Appellant now claims that there was insufficient evidence to sustain the jury verdicts adjudging him guilty of the instant crimes. On appeal, this Court will neither judge the credibility of witnesses nor reweigh the evidence. We will consider only that evidence most favorable to the State, together with all reasonable and logical inferences drawn therefrom. When substantial evidence of probative value is found to support the jury's verdicts, a conviction will not be set aside. Neice v. State, (1981) Ind., 421 N.E.2d 1109, reh. denied; Cowans v. State, (1980) Ind., 412 N.E.2d 54. Appellant's arguments do no more than point out alleged conflicts in the evidence pertaining to Appellant's purported intoxication while committing these criminal acts. In Appellant's view, the jury should have believed his intoxication defense. We hold that there was ample direct evidence to justify the jury in finding Appellant guilty beyond a reasonable doubt of all of the crimes for which he was convicted. Munsey v. State, (1981) Ind., 421 N.E.2d 1115, Cowans, supra.

II

Prior to commencing voir dire of the jury, Appellant filed a Motion to Discharge Jury Panel and a Motion to Change Court Bailiff. Said Motions were filed because the trial court's bailiff, Jean Mahon, was discovered to be the mother-in-law of Michael Phillips, the law partner of S. Anthony Long, the Warrick County Prosecuting Attorney. Appellant asserted that he may be prejudiced by the relationship between the bailiff and the prosecutor since the bailiff has direct contact with the jury.
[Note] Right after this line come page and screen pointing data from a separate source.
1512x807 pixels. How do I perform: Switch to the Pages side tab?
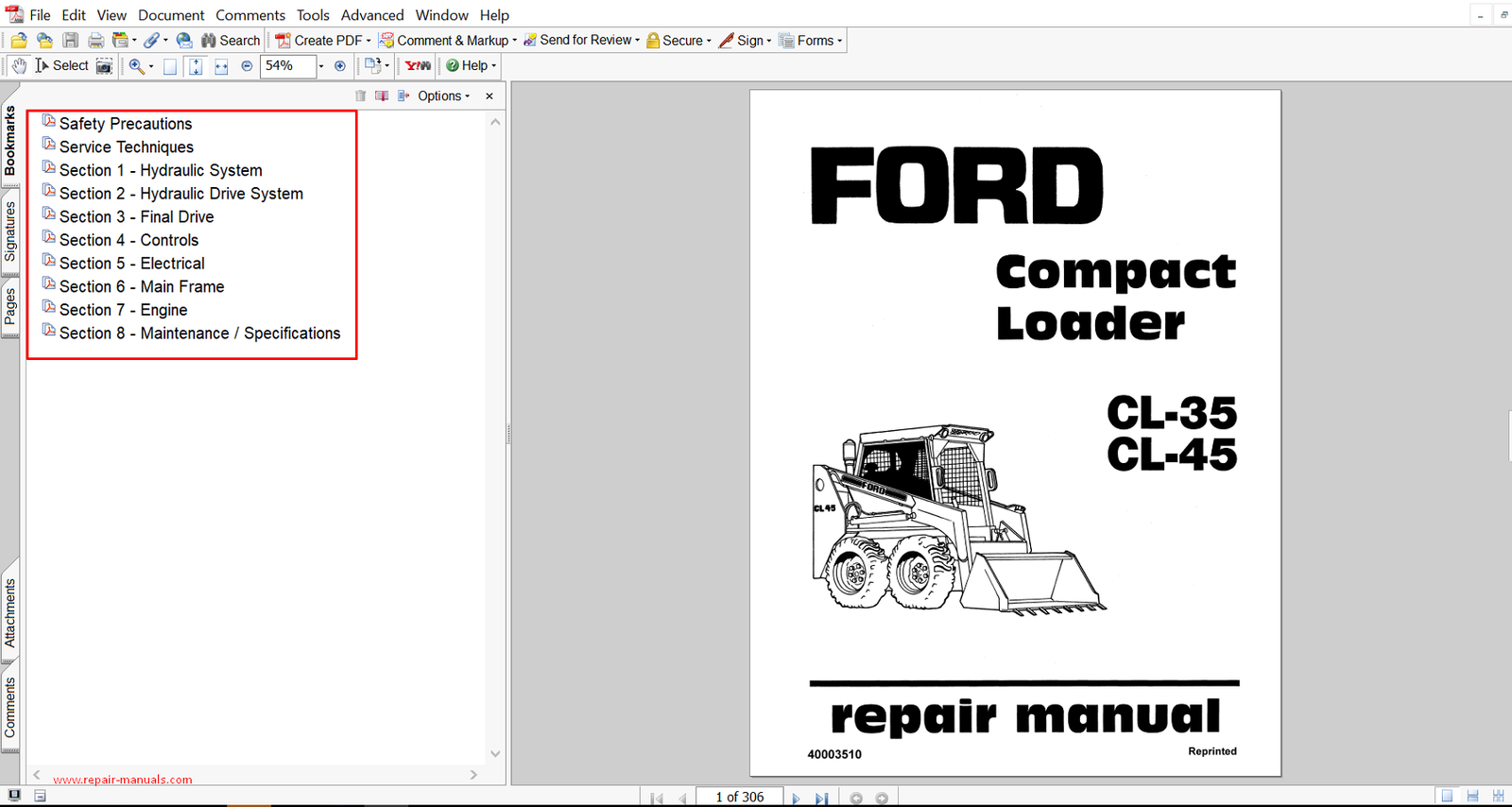coord(10,307)
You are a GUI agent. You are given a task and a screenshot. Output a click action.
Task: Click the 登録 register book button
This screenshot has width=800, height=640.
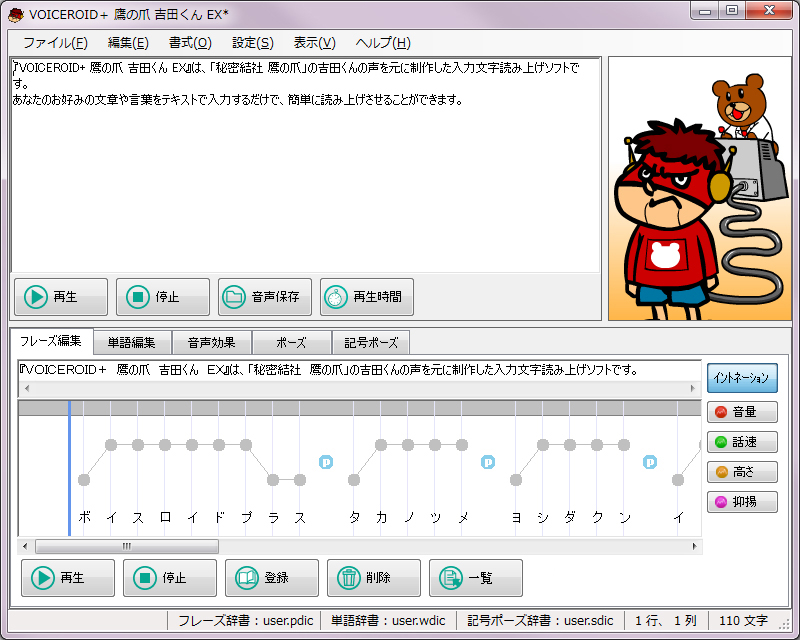tap(272, 578)
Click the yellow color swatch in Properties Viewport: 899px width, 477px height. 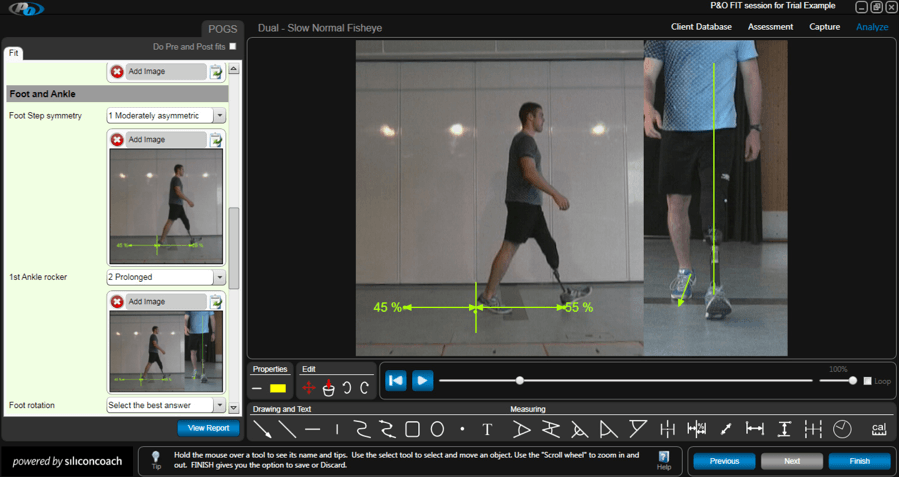278,388
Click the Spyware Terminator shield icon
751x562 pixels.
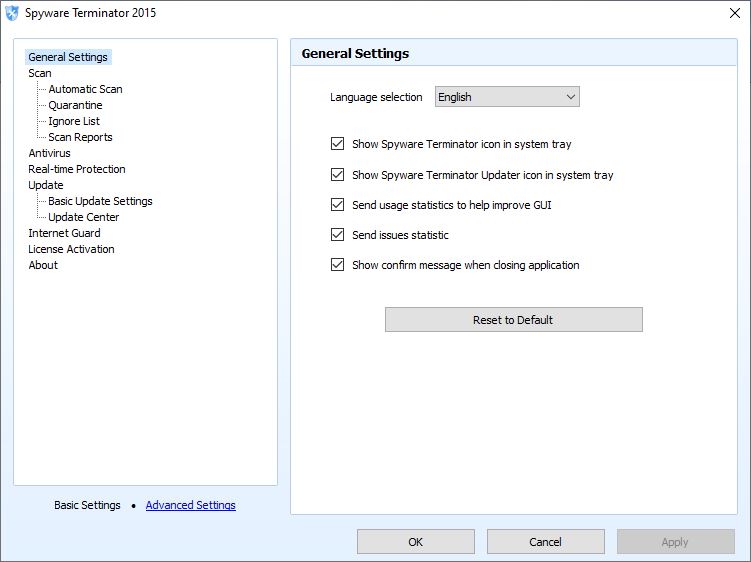(x=12, y=13)
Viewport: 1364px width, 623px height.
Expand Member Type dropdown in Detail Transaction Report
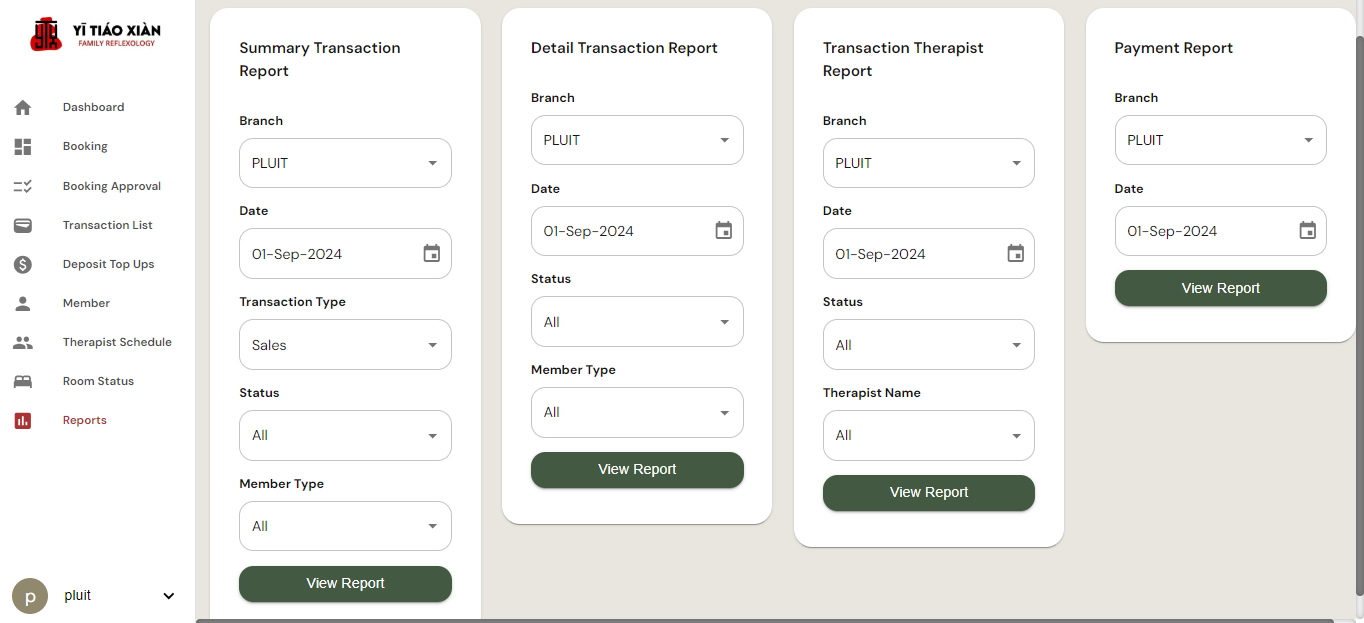click(637, 413)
Moreover, he asserted that this relationship constituted an appearance of impropriety. The trial judge denied both Motions. Appellant and the State both agreed that the prosecutor's law partner had nothing to do with the prosecution of criminal cases. Both parties also agreed that Appellant neither knew of any specific wrongdoing by the bailiff nor anticipated any specific wrongdoing.

Appellant gives no authority for his position. He states that while he has attempted to research the issues presented by this situation, he has not found a single relevant case and therefore believes that his instant appeal presents a case of first impression in Indiana. The State agrees. No matter what status this case has, the pertinent rule of law is well established. If wrongdoing by any member of a trial court's staff or by any member of a jury prejudices a defendant by denying that defendant a fair and impartial trial, then a trial judge commits reversible error by failing to remedy the wrongful situation. No such prejudice is shown here, however. Appellant concedes that there was no wrongdoing by the bailiff or jury and that none was expected. Furthermore, bailiff's relationship to the prosecutor was not so close as to infer her partiality or potential complicity. The record shows that during voir dire, Appellant's counsel did not question any of the jurors on whether or not they knew about the bailiff, the bailiff's relationship to the prosecutor's civil law partner or the possible or actual prejudice that such relationship might have on their judgment of the case. Appellant's counsel also did not ever question the bailiff as to whether her relationship with the prosecutor's civil law partner would interfere with her official duties and her handling of the jury. In fact, Appellant accepted the jury after his extensive voir dire of them and therefore waived any objection he had to the jury as it was constituted at that time. Boone v. State, (1978) 267 Ind. 493, 371 N.E.2d 708; Grigsby v. State, (1978) 267 Ind. 465, 371 N.E.2d 384.

III

The State tendered the following as its proposed Final Instruction Number 2:

"The Court further instructs you that you should not indulge in purely speculative doubts, and the bare possibility that the defendant may be innocent does not raise a reasonable doubt. The question of defendant's guilt must be determined by each of you in view of your obligation to act honestly and fairly in weighing the evidence and reaching a decision which your oath...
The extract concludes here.